For an overview of all custom units in the model, use as.data.frame():

as.data.frame(sfm, type = "model_units")
#>          type    name        eqn                                    doc
#> 1 model_units     BMI     kg/m^2                        Body Mass Index
#> 2 model_units     BAC       g/dL            Blood Alcohol Concentration
#> 3 model_units  bottle         2L                                   <NA>
#> 4 model_units    meal    700kcal                                   <NA>
#> 5 model_units quality          1 Quality of life; also known as utility
#> 6 model_units    QALY yr*quality             Quality-adjusted life year
#> 7 model_units     C02          1                                   <NA>

The simulation will not run in case any units are undefined. Find undefined units with debugger():

sfm = xmile() %>% build("health", "stock", units = "BMI")
debugger(sfm)
#> Problems:
#> * These units are not defined:
#> - BMI
#> 
#> Potentially problematic:
#> * Your model has no flows.
#> 
#> * These variables have an equation of 0:
#> - health

Why are units not supported in R?

sdbuildR only supports units in Julia, not in R. Though technically, the units package in R could provide unit support for system dynamics models in R, it is practically unfeasible.

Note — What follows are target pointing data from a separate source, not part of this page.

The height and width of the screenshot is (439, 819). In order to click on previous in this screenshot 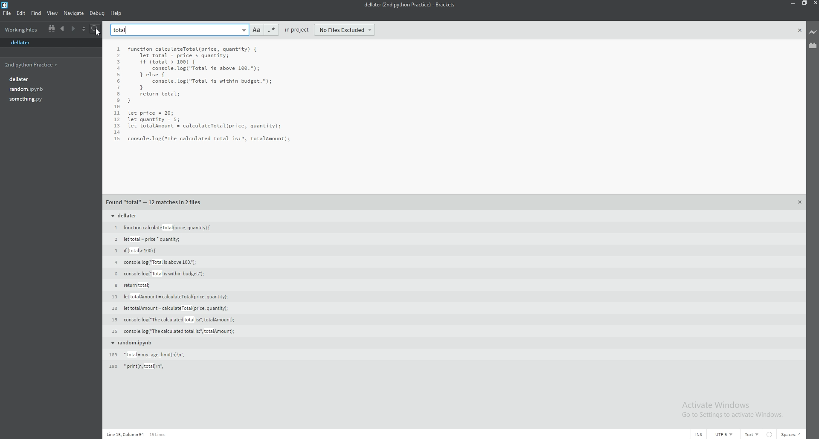, I will do `click(62, 29)`.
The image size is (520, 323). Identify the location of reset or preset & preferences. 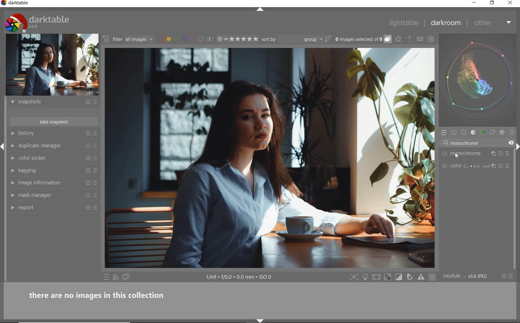
(508, 276).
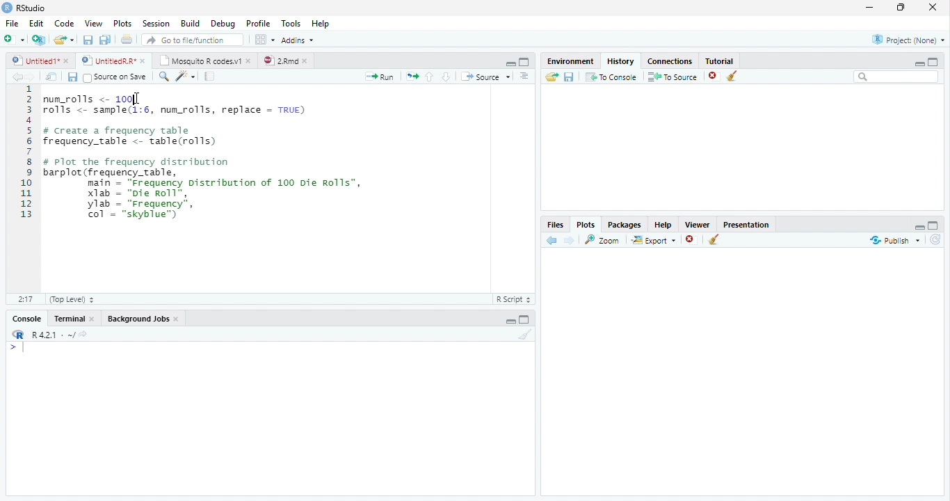  Describe the element at coordinates (509, 63) in the screenshot. I see `Hide` at that location.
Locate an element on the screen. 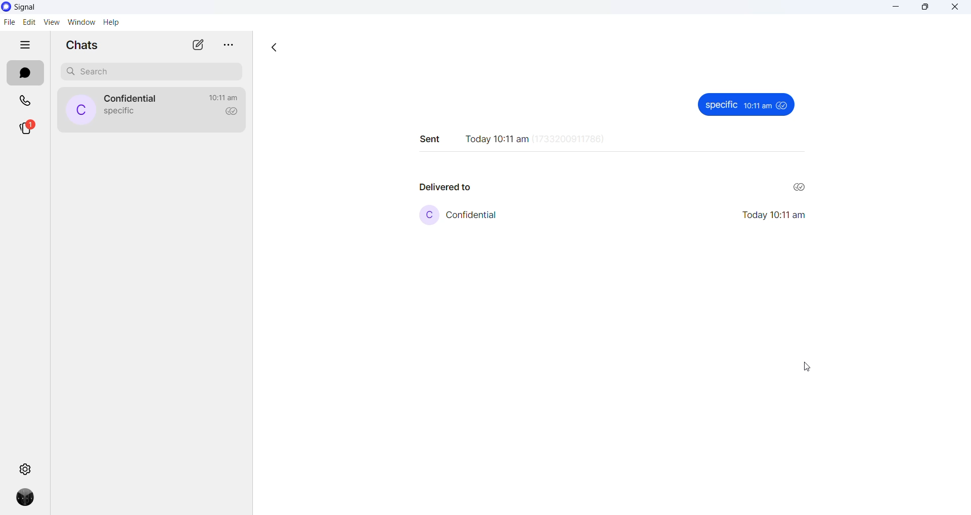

The deSolve package strips units from state variables and derivatives, such that units need to be reassigned in each iteration. This massively slows down computation, rendering unit support in R unworkable. Conversely, the Unitful package in Julia offers unit support without additional runtime cost, as well as compatability with the DifferentialEquations package.

Units of variables are thus omitted when simulating in R. An error is thrown in case any equation contains a unit string u(''). When simulating in Julia, use of units can be turned off by calling simulate() with keep_unit = FALSE.